I need to add a few cautionary words about one claim in Horgan’s indignant sermon on cancer treatment in “Dear Skeptics:”
For every woman whose life is extended because a mammogram detected a tumor, up to 33 receive unnecessary treatment, including biopsies, surgery, radiation and chemotherapy. For men diagnosed with prostate cancer after a PSA test, the ratio is 47 to one.
Mammograms detect masses, not necessarily tumors. Women do not get surgery, radiation or chemotherapy on the basis of a mammogram alone. PSA tests do not diagnose cancer. They just flag abnormalities that often indicate benign conditions. PSA screening sometimes leads to biopsies, and biopsies sometimes detect cancer. A biopsy is the only way to diagnose prostate cancer, and only hindsight makes a biopsy “unnecessary” when its results are negative.

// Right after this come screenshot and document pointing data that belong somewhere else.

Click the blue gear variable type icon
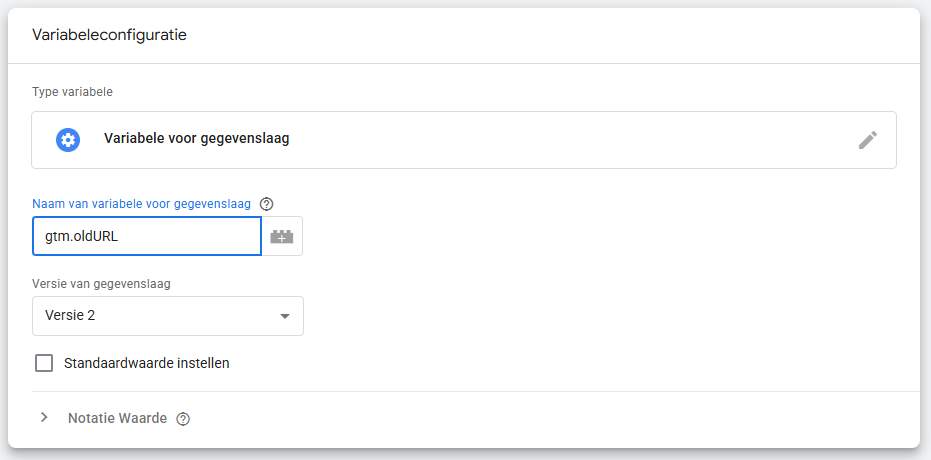 tap(68, 140)
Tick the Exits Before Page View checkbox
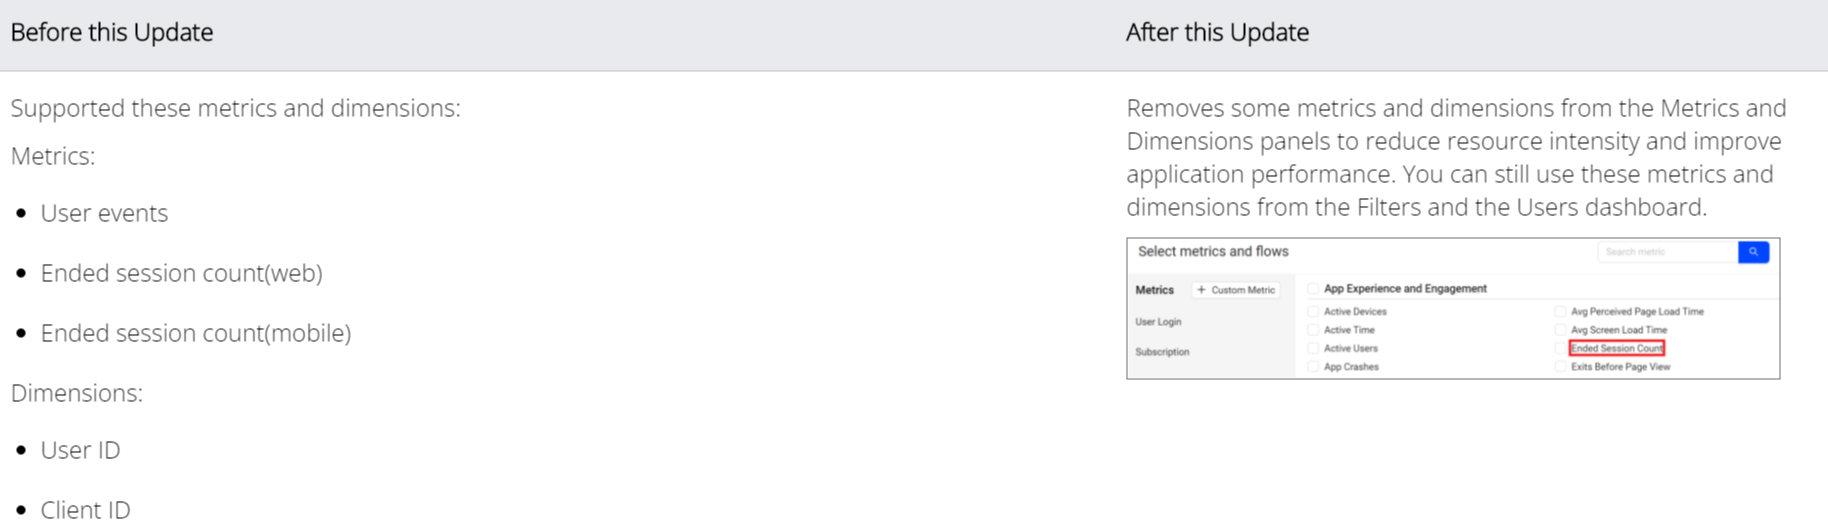Screen dimensions: 1828x526 (1560, 367)
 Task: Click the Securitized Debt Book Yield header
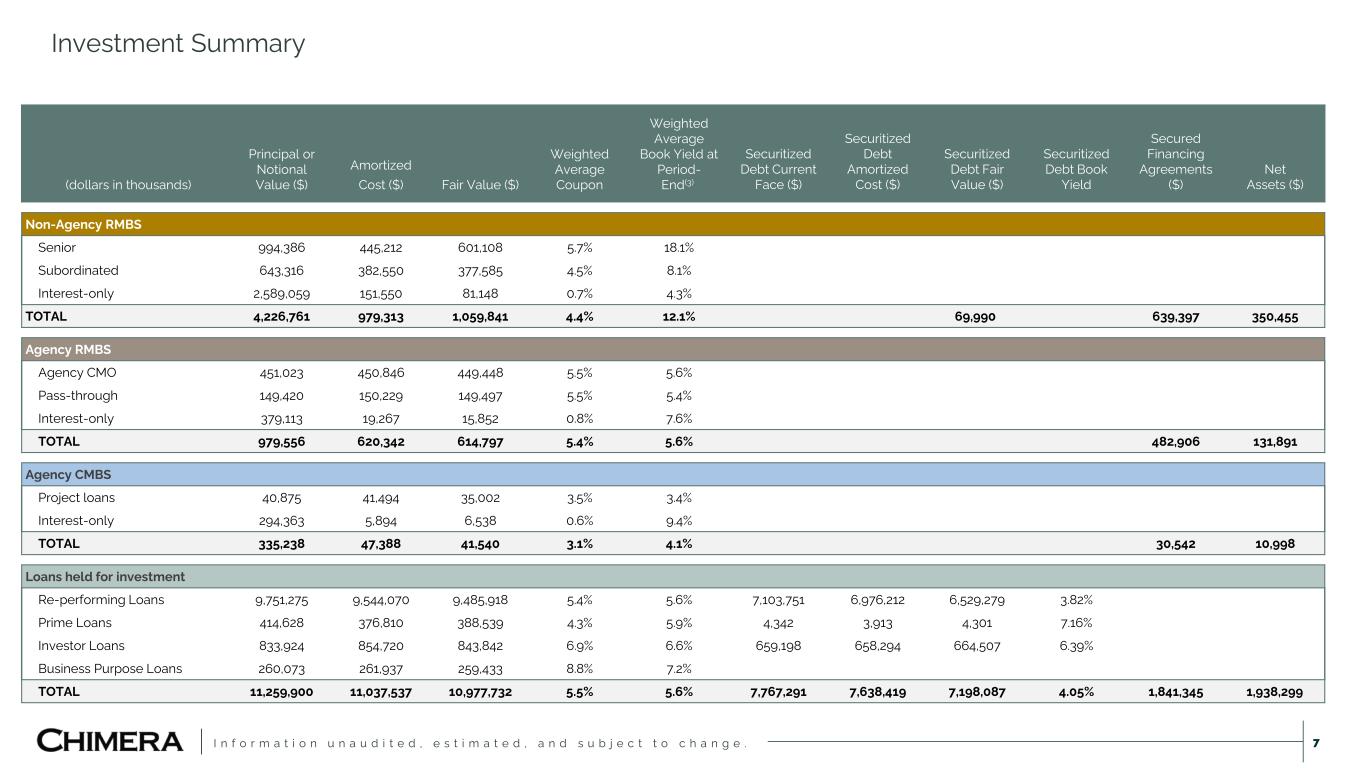[x=1076, y=169]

The news of a false-positive mammogram, or of elevated PSA levels, can be unsettling. The consequences of forgoing regular screening can be much worse. Mammograms and PSA tests cost about $100. Long-term care for advanced-stage cancer runs into the hundreds of thousands. There are about 65,000 deaths from breast and prostate cancer every year in the U.S. That’s double the annual death toll from gun violence, and not particularly strong evidence against screening, however imperfect it may be.
I have to confess to a conflict of interest in this discussion, since I am one of those one-in-47 whom Horgan mentioned; the one whose cancer was flagged by PSA testing, later confirmed by biopsy at Stage 3 (after an earlier biopsy came back negative), and then treated robotically, expensively, and expertly. In Houston no less, while Christopher Hitchens was undergoing more brutal treatment a few blocks away. Had my disease advanced one more stage, the odds would be against me having lived long enough to write this article. Not to beat a dead horse, but the CTCA charts put the SEER survival rates for metastatic prostate cancer at only 24%, when in fact they are 29%. CTCA claims its own are 31%.
Personal bias aside, Horgan has legitimately called our attention to a viper’s knot of serious ethical questions about the way cancer care is being pitched, delivered, and even rationed to the public. The problem isn’t that we are over-tested and over-treated, but that we are over-charged and misinformed. We expect inveigling from home contractors and car-sellers, and from the other businesses that reliably top lists of consumers complaints. We don’t expect it from those entrusted with our well-being when we are at our most vulnerable.